- What to produce
Reproduce, without alteration, every line of the data; exclude the images.

########

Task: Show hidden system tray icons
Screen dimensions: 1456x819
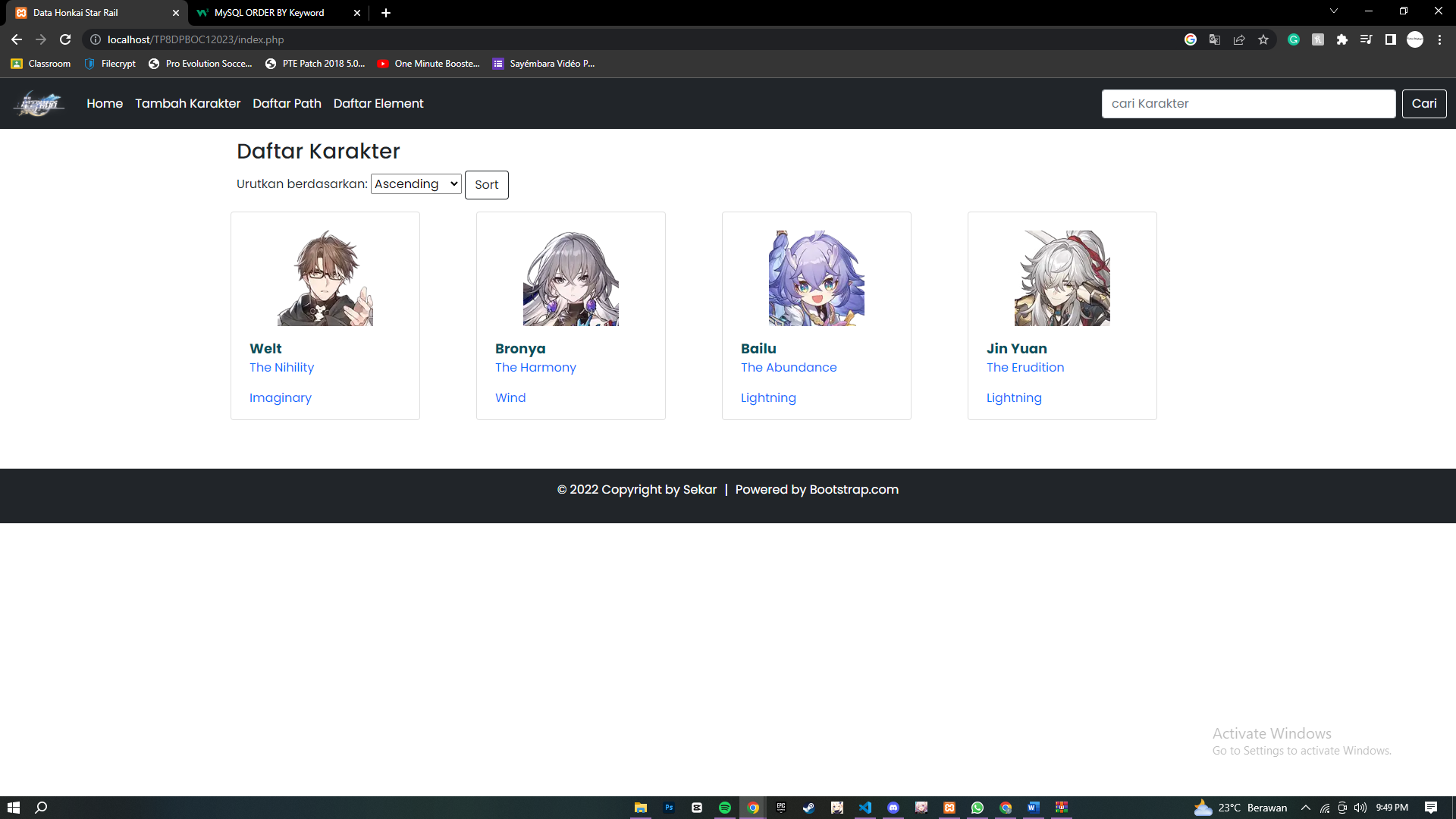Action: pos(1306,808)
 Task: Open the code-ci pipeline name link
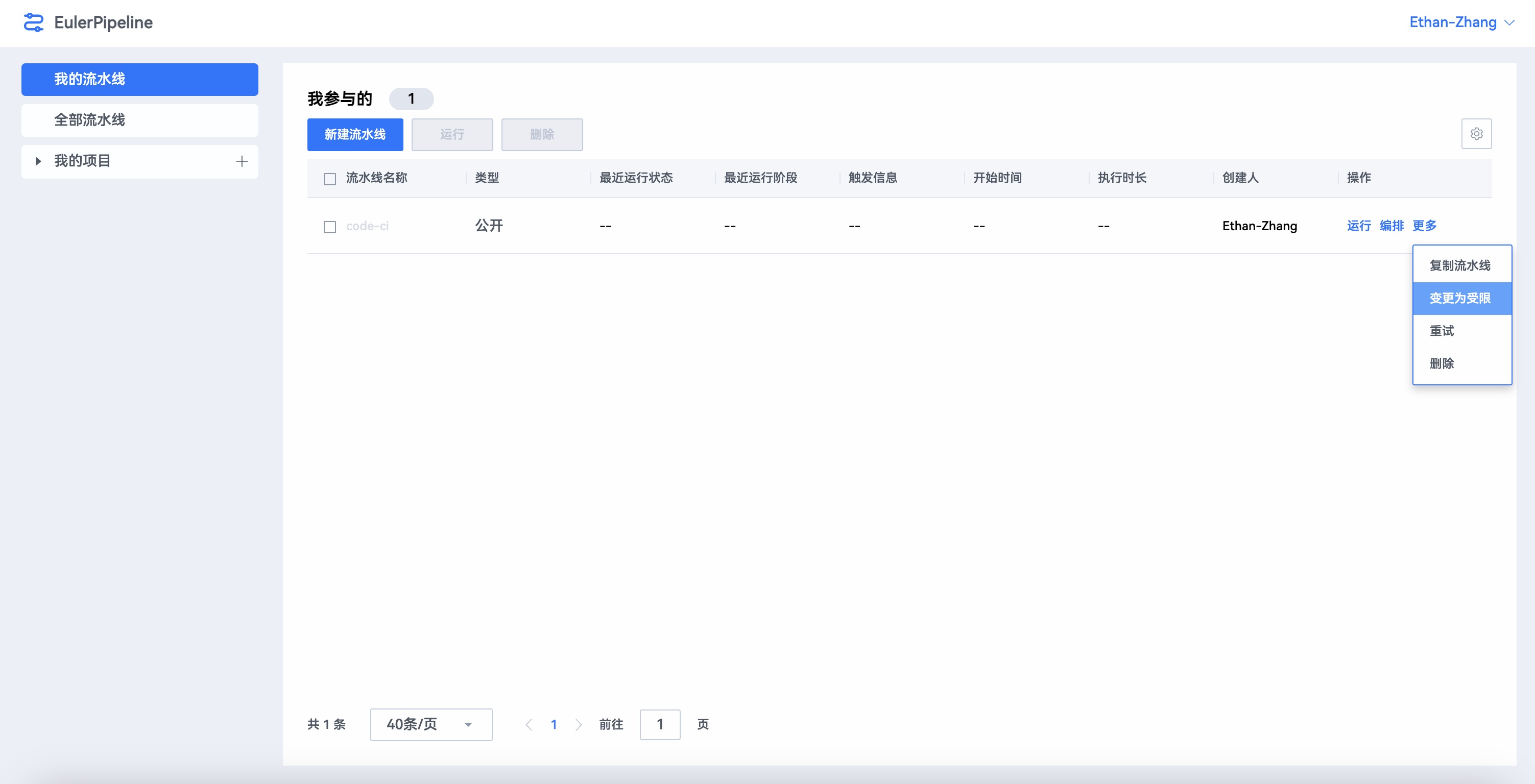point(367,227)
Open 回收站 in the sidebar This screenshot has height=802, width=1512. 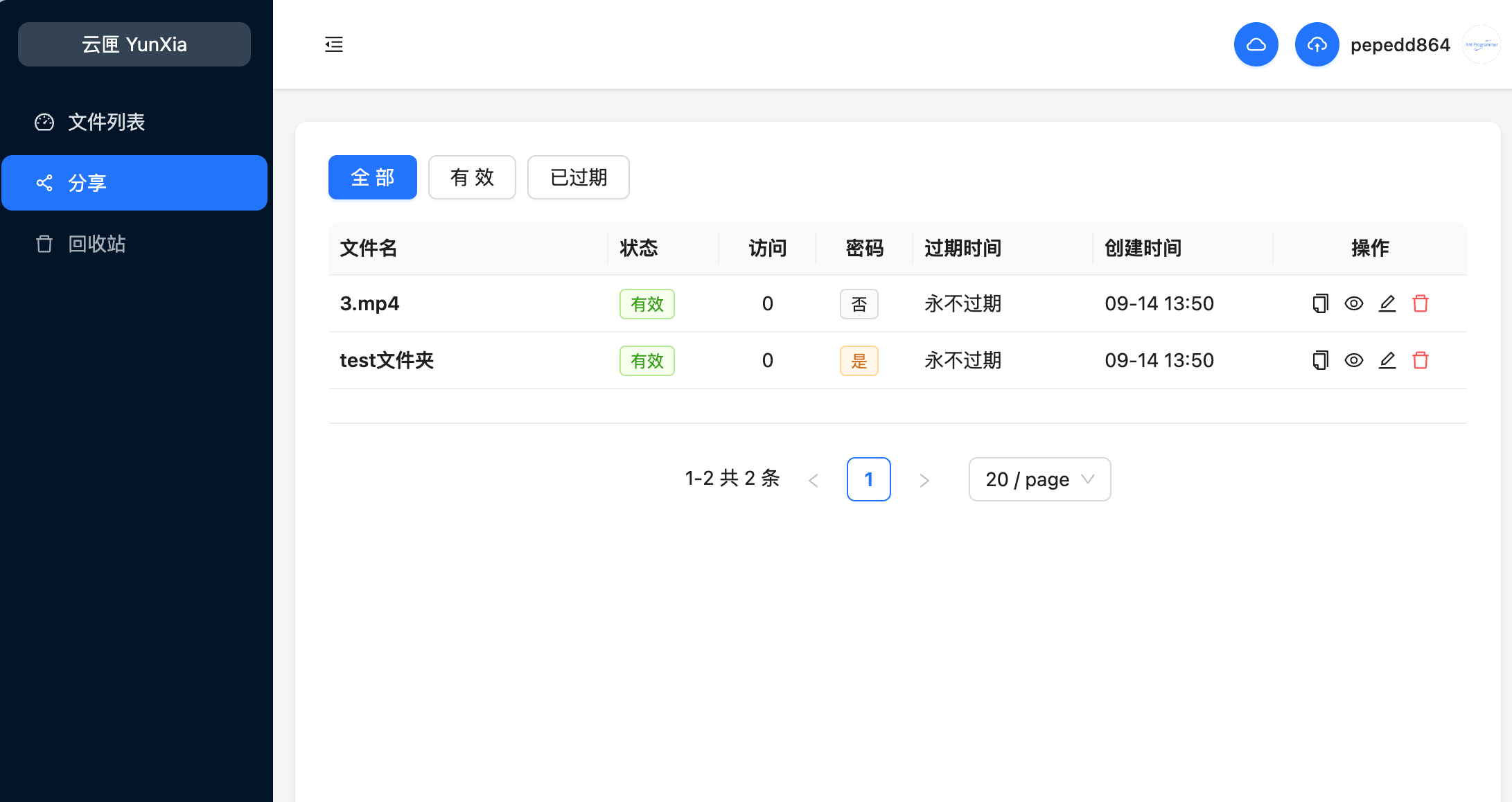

########

- Solved problem
Task: Show hidden system tray icons
Screen dimensions: 1456x819
Action: pos(1306,808)
 Task: Open the code-ci pipeline name link
point(367,227)
Open 回收站 in the sidebar This screenshot has height=802, width=1512. 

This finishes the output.